By Grant Smith
Nov. 12 (Bloomberg) -- Crude oil fell as signs of slowing growth in the U.S. economy dented investor confidence that prices will reach $100 a barrel.
Rising fuel costs may have slowed retail spending growth in the U.S., the world's largest oil user, to a four-month low in October, according to a Bloomberg survey. Oil imports in China, where fuel taxes will be introduced this year, fell last month to their lowest since February.
``Demand in the U.S. is slower than last year, and that's before the latest prices have transferred to retail prices,'' said Olivier Jakob, managing director of Petromatrix GmbH in Zug, Switzerland. ``We will see some profit-taking this week.''
Crude oil for December delivery declined as much as $1.67, or 1.7 percent, to $94.86 a barrel in after-hours electronic trading on the New York Mercantile Exchange. It was at $95.06 at 1:34 p.m. in London.
Oil reached a record $98.62 a barrel last week as the sliding U.S. dollar attracted investors to commodities and after a report showed U.S. stockpiles fell for a third week.
The Organization of Petroleum Exporting Countries, the producer of more than 40 percent of the world's oil, has no plan to discuss raising production targets at its heads of state summit in Riyadh on Nov. 17-18, Iran's OPEC governor and a Persian Gulf oil official said.
The group will only review production quotas as its next ministerial-level meeting on Dec. 5 in Abu Dhabi, Iran's Hossein Kazempour Ardebili told the state-run Islamic Republic News Agency.
Brent Crude
``Whether we get to $100 is all psychology,'' said Stephen Schork, principal of the trading firm The Shork Group Inc. in Pennsylvania. ``There's nothing fundamental that changed between September and November to get us to $95.''
Brent crude oil for December settlement fell as much as $1.41, or 1.5 percent, to $91.77 a barrel on the London-based ICE Futures Europe exchange.
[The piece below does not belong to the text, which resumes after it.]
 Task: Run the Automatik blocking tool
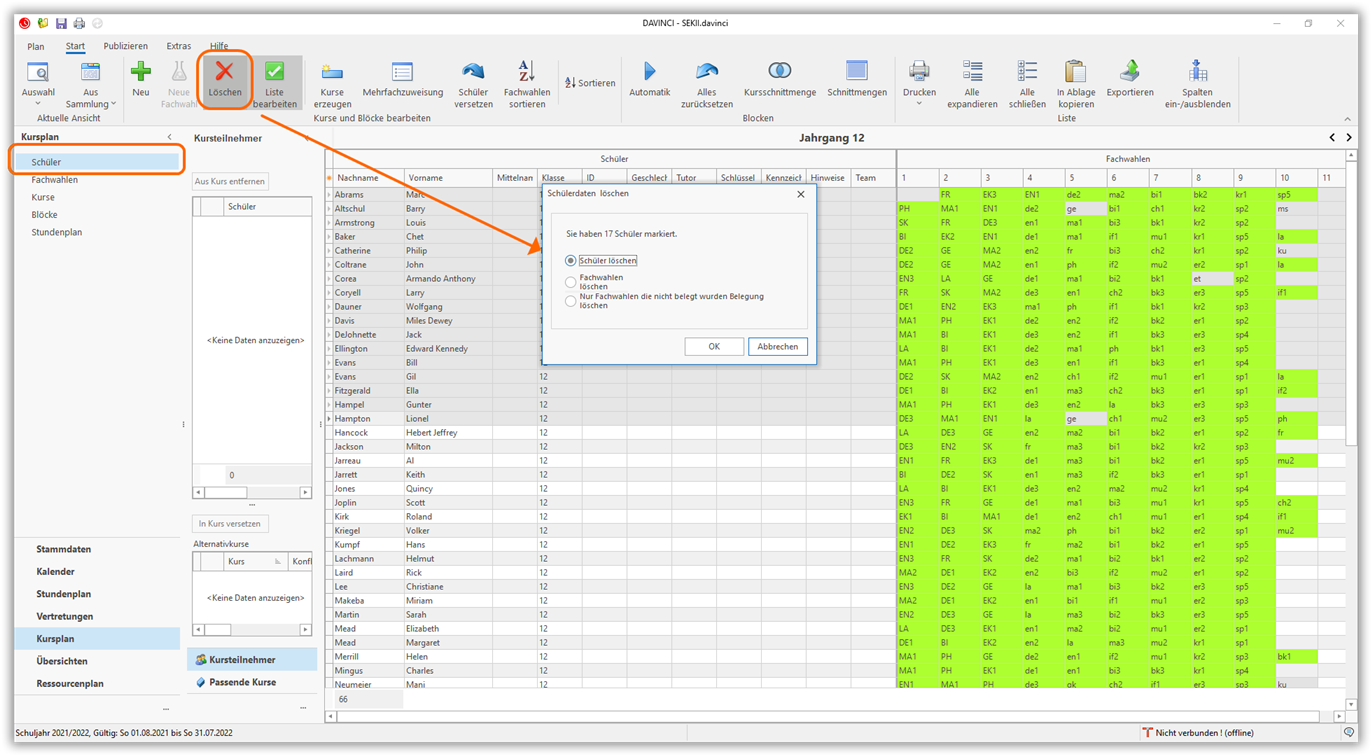point(649,72)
The contract traded at $92.38 at 1:34 p.m. local time.
Brent rebounded earlier today after Reuters reported militants attacked an oil terminal in Nigeria before prices fell back again.
OPEC, which produces about 40 percent of global supply, scheduled a 500,000 barrel-a-day output increase from Nov. 1 to check the surge in prices.
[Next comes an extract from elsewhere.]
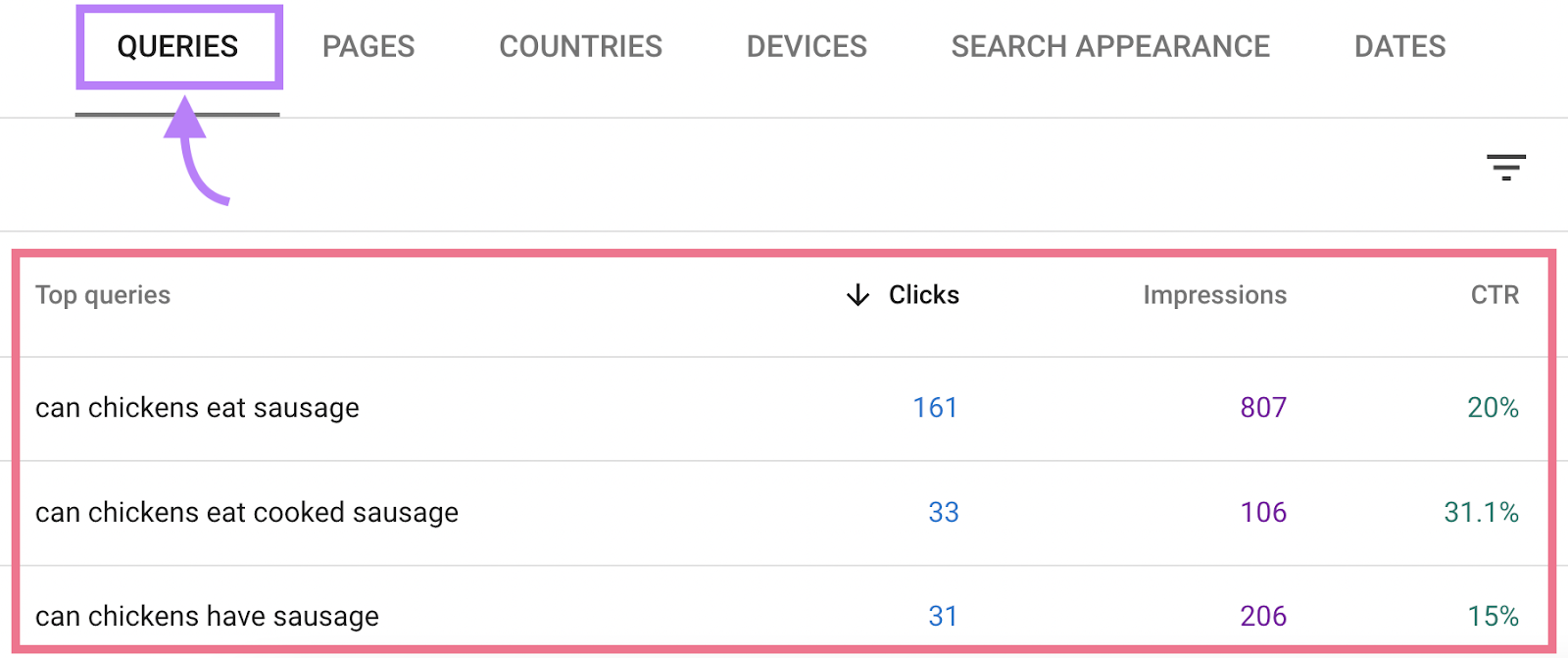Open the filter rows icon

[1505, 168]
Saudi Oil Minister Ali al-Naimi and Kuwait's acting oil minister said that OPEC may discuss an output boost, Agence France-Presse reported yesterday.
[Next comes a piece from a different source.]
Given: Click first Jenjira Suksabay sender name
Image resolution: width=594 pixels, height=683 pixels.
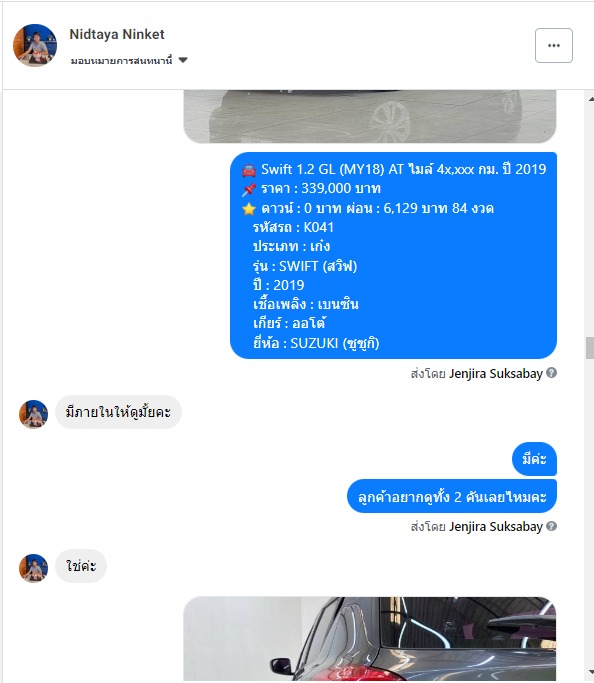Looking at the screenshot, I should pyautogui.click(x=496, y=374).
Minister Naimi of Saudi Arabia, the world's largest oil producer, told reporters during a visit to Kuwait ``it is premature'' to speak of an increase in output and that ``when OPEC meets, we will discuss this issue,'' according to AFP.
OPEC Responsibilities
The Organization of Petroleum Exporting Countries will ``not hesitate to shoulder its responsibilities,'' AFP cited Kuwait's acting Oil Minister Mohammed al-Aleem as saying.
Hedge fund managers and other large speculators raised their bets on rising prices to a three-month high last week, according to U.S. Commodity Futures Trading Commission data.
Their net-long position, the difference between orders to buy and sell oil, rose 27 percent to 22,696 contracts on Nov. 6, the commission said. As of Nov. 9, investors held 41,133 options to sell December oil, known as calls, for $100 a barrel, according to the Nymex Web site. The options expire tomorrow.
``The fear of those $100 calls has kept short-sellers out of the market,'' said Petromatrix's Jakob. If oil fails to reach $100 before the options expire, investors may sell the futures contracts they bought as a hedging instrument, he said.